Отец, утешая ее и одновременно сердясь на жену за слабость, стал говорить, что подобные анекдоты, тексты и голоса, как и рок-музыка, сообщают мне, их дочери, знания о современном мире, истолковывают его, приучают к нему. Вырабатывают привыкание.
– Какое привыкание, чего говоришь? – вскрикивала мама. – Подобные знания – вредоносны! И жизнь в них предстает безобразной.
…Прекрасна в своей простоте была жизнь в деревне в минувшие годы. Была!.. За то время, что нас там не видали, изменились и Жердяи. Через два года в Питере, походя, в суетливых поисках встречи со своим кумиром Борисовым, я услышу строчки неизвестного поэта. «Не будьте дураками, запасайтесь сумерками». Дескать, завтра будет сплошная ночь.
В деревню поехали вдвоем с отцом. Он наконец решился строиться. У меня были каникулы. Стоял на редкость холодный, промозглый март. Ноги тонули в снеговой каше.
По приезде я тут же побежала к Нюре.
Нюра уехала к очередной знахарке. Возле Тани сидела Капа и кормила племянницу с ложечки. Я расстроилась, что не застала Нюру. Сколько упорства, сколько в ней силы! Два года, что мы не виделись, она ездила по кладбищам и писала мне письма.

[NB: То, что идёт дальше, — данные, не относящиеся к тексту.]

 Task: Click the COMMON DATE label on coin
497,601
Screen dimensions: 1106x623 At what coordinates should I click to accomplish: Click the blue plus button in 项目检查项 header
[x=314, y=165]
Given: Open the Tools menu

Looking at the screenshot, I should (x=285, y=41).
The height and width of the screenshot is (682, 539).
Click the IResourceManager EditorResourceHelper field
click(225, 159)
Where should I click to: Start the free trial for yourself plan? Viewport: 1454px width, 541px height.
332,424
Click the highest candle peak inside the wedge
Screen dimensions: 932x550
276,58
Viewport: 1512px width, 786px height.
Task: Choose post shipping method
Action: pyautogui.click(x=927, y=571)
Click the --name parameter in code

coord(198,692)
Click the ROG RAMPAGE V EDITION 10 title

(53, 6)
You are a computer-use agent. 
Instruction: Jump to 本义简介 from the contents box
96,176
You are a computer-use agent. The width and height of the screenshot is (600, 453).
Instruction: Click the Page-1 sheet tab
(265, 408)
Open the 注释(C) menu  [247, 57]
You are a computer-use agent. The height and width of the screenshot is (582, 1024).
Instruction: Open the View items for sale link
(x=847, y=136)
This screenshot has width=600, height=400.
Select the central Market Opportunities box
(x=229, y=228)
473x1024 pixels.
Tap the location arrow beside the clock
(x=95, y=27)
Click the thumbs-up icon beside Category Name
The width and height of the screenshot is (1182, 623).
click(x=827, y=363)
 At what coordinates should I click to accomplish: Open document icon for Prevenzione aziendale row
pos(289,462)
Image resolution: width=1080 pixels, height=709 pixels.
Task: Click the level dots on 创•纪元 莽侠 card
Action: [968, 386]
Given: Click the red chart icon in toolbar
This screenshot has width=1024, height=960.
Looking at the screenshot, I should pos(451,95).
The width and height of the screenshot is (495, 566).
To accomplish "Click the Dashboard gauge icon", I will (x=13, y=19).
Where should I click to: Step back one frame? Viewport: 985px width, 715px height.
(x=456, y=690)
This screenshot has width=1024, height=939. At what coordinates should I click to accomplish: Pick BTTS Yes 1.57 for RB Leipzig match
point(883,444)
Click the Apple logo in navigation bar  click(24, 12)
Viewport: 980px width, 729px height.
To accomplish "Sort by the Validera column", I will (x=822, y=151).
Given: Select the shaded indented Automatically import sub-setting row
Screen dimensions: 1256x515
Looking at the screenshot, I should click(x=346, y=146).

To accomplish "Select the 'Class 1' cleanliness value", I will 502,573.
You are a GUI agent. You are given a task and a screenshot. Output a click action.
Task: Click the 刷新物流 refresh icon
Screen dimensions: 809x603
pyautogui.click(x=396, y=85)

Рассказывала, как пыталась вырвать у кошки глаза по рецепту ведьмы Маргариты Семеновны и засунула животное в валенок – чтобы не билась, но кошка вылезла, поцарапала Нюре руки, укусила и убежала!
Капа рассказывала, как приезжала Зинаида, обнадежила и пропала. Как однажды Нюра почти напала на след; сердце заколотилось возле одной могилы, но не тут-то было: из кустов вылетел какой-то мужик, весь в перьях по черному пальто, кинулся к ней с криком «Убью!». Бежала от него, а возвратясь, не могла найти то место.
Мы обедали у Евдокии, пили чай с вареньем у Капы, день закончили у Крёстной.
Там отец напился с плотником Степкой, черноголовым говорливым мужичком, чье имя, названное по телефону бабушкой в день после пожара, так напугало покойного деда.
Степка этот жил у Крёстной, набивался в мужья к ее разведенной дочери и называл «тещу» «моя рыбка». То и дело к своему дружку являлся Серый.
Кроме того, жил у Крёстной и некий постоялец, получивший в Жердяях прозвище Доцент. Его звание следует писать с заглавной буквы. В Жердяях оно заменило ему и имя, и фамилию. Этот здоровяк, доцент архитектуры, совсем не походил на тощих сутулых ученых, имел простонародную внешность и нестриженую бородищу.